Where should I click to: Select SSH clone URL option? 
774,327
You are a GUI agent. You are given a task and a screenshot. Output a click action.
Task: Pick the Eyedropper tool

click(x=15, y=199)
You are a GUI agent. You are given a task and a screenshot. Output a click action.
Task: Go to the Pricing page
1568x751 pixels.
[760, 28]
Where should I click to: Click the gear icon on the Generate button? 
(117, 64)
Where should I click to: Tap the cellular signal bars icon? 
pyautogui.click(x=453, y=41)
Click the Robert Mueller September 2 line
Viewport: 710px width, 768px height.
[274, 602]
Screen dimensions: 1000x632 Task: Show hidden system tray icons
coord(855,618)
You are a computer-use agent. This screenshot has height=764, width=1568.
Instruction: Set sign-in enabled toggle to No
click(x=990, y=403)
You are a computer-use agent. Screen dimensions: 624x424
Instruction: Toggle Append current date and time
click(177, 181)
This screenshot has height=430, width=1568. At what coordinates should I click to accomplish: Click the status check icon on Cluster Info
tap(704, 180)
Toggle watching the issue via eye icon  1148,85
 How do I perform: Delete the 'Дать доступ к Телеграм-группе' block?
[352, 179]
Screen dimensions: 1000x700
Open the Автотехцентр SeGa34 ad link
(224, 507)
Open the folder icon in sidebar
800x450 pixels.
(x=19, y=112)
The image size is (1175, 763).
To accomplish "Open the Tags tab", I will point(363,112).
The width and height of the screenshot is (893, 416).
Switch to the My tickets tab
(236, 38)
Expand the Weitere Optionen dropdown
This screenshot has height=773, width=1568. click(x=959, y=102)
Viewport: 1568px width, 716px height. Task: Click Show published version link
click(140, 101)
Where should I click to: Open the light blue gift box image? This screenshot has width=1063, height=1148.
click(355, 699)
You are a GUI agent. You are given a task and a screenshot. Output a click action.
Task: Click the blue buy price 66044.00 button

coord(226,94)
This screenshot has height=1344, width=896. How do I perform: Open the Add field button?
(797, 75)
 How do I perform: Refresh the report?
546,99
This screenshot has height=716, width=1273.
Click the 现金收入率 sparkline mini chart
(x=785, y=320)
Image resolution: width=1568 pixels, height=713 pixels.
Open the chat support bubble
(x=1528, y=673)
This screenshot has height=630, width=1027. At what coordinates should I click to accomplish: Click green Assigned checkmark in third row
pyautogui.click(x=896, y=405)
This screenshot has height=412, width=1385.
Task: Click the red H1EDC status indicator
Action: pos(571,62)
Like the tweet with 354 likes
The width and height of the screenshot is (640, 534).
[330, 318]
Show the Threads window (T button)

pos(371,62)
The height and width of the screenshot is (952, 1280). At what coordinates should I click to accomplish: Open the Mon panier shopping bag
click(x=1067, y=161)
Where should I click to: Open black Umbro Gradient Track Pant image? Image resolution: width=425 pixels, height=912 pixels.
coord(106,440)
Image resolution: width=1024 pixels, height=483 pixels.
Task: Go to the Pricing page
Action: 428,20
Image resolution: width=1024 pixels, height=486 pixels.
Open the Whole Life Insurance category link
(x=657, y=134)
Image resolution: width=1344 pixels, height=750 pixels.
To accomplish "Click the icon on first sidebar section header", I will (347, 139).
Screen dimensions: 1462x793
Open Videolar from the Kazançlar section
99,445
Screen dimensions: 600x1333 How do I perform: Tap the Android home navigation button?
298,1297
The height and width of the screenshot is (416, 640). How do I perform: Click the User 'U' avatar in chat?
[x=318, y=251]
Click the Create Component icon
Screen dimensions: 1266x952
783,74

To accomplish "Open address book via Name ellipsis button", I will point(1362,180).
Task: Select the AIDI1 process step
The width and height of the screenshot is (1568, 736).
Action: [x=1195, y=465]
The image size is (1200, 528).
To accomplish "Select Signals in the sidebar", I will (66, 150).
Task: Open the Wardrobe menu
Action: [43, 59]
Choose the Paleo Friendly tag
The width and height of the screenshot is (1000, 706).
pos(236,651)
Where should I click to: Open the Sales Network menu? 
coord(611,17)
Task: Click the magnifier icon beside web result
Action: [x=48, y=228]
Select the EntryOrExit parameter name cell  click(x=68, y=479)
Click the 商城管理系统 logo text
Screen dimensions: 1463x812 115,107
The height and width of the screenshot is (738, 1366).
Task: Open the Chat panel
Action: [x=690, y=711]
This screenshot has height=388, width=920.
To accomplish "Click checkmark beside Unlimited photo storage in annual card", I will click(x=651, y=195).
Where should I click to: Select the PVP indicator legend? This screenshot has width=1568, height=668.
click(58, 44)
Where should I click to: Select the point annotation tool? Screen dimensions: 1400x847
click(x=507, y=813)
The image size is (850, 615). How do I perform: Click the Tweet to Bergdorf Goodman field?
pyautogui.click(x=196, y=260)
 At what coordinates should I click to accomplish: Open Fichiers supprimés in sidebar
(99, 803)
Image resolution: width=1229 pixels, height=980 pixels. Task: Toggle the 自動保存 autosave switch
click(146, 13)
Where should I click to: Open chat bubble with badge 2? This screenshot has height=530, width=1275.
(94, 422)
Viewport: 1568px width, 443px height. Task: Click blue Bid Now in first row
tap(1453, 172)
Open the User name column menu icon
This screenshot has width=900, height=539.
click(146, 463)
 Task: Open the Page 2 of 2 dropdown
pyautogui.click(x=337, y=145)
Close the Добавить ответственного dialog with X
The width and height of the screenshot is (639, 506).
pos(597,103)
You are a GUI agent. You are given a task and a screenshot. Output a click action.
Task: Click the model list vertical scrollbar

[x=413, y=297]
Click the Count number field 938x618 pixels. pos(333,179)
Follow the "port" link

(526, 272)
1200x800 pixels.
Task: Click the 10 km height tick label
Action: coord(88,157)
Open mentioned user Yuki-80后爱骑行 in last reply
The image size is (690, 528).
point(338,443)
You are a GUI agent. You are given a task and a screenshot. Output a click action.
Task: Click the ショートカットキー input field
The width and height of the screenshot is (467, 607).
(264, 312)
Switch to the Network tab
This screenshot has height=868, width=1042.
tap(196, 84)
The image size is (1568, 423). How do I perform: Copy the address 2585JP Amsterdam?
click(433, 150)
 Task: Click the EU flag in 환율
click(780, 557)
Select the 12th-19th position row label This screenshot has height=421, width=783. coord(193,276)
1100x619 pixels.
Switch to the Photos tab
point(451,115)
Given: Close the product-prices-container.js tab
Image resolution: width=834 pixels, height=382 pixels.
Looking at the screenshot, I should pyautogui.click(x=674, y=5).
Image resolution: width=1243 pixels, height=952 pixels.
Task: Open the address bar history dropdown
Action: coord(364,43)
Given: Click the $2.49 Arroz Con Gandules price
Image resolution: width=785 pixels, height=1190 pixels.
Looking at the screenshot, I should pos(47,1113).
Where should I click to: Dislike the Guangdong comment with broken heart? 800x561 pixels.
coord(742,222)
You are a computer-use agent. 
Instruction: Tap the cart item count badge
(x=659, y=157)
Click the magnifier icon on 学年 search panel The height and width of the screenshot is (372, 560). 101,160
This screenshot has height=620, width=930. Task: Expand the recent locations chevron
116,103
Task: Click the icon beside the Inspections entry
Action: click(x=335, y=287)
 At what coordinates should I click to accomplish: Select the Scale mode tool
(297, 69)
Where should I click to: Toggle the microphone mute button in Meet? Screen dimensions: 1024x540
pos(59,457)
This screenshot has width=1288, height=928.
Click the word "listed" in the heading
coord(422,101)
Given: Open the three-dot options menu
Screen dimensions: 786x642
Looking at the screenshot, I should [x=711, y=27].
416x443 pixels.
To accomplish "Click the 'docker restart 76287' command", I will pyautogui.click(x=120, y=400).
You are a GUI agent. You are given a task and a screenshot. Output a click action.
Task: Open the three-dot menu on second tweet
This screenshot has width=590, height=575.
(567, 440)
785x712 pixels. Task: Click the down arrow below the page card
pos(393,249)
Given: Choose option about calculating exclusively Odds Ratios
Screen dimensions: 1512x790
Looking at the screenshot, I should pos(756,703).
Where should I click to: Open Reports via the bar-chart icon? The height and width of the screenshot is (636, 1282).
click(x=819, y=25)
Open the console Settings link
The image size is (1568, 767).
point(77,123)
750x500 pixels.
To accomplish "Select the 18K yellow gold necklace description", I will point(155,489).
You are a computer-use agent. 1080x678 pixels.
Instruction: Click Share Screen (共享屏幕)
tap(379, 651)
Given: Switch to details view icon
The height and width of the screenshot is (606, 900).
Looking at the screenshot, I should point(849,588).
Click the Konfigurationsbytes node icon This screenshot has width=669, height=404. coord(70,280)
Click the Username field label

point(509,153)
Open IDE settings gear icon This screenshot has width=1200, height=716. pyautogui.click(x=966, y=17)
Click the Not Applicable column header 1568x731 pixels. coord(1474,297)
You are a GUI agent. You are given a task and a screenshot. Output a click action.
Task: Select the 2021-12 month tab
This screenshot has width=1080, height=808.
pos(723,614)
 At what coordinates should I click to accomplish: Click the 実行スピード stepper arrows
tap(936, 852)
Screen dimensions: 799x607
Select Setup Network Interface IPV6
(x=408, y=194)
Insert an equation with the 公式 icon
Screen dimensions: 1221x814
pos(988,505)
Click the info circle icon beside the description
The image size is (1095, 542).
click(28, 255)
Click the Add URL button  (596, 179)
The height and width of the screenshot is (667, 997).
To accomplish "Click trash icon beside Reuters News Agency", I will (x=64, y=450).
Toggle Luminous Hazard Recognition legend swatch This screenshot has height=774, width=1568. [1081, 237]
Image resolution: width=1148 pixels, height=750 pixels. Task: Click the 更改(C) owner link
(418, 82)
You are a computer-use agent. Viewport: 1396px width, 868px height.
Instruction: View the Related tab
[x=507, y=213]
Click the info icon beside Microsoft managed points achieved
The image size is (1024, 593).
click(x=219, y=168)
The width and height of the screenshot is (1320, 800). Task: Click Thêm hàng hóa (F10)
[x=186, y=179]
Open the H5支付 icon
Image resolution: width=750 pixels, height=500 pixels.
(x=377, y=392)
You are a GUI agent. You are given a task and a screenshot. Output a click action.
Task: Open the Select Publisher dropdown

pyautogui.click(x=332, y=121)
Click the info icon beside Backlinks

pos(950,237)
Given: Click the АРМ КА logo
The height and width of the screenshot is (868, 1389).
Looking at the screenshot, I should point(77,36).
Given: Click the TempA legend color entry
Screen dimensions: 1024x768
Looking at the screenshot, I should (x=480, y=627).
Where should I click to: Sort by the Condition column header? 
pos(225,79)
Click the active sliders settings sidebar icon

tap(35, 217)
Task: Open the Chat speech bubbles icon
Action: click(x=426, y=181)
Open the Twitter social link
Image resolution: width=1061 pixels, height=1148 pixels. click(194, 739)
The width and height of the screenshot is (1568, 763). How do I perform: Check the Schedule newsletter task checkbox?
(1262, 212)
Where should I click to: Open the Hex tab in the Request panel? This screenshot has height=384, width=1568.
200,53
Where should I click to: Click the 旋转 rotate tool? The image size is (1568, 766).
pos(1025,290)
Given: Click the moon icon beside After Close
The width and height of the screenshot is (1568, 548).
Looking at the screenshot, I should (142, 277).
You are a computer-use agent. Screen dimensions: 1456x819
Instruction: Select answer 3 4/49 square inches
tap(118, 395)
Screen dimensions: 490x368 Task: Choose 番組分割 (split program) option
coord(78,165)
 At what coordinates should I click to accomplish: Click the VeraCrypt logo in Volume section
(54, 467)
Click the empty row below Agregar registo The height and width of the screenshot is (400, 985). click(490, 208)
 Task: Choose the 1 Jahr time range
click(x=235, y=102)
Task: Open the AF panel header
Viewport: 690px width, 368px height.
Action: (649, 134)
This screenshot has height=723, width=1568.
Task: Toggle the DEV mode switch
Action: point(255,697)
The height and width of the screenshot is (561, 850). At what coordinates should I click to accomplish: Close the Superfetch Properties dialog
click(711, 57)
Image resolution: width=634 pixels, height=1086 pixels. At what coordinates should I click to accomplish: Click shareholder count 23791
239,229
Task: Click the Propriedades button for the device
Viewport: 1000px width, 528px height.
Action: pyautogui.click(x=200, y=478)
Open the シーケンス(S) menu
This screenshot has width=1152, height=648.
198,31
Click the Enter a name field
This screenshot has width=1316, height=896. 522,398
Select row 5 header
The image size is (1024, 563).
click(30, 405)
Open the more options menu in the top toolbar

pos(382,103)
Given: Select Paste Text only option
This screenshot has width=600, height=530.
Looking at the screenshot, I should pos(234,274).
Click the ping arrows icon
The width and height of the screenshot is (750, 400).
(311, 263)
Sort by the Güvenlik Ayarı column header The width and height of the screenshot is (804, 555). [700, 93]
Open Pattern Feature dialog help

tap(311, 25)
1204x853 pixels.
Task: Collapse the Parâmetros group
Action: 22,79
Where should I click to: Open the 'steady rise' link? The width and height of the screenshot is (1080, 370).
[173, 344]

-*-

REQUIREMENT
Find how many of the lines above have the word "computer" in them. State only that number.

COMPLETED TASK
6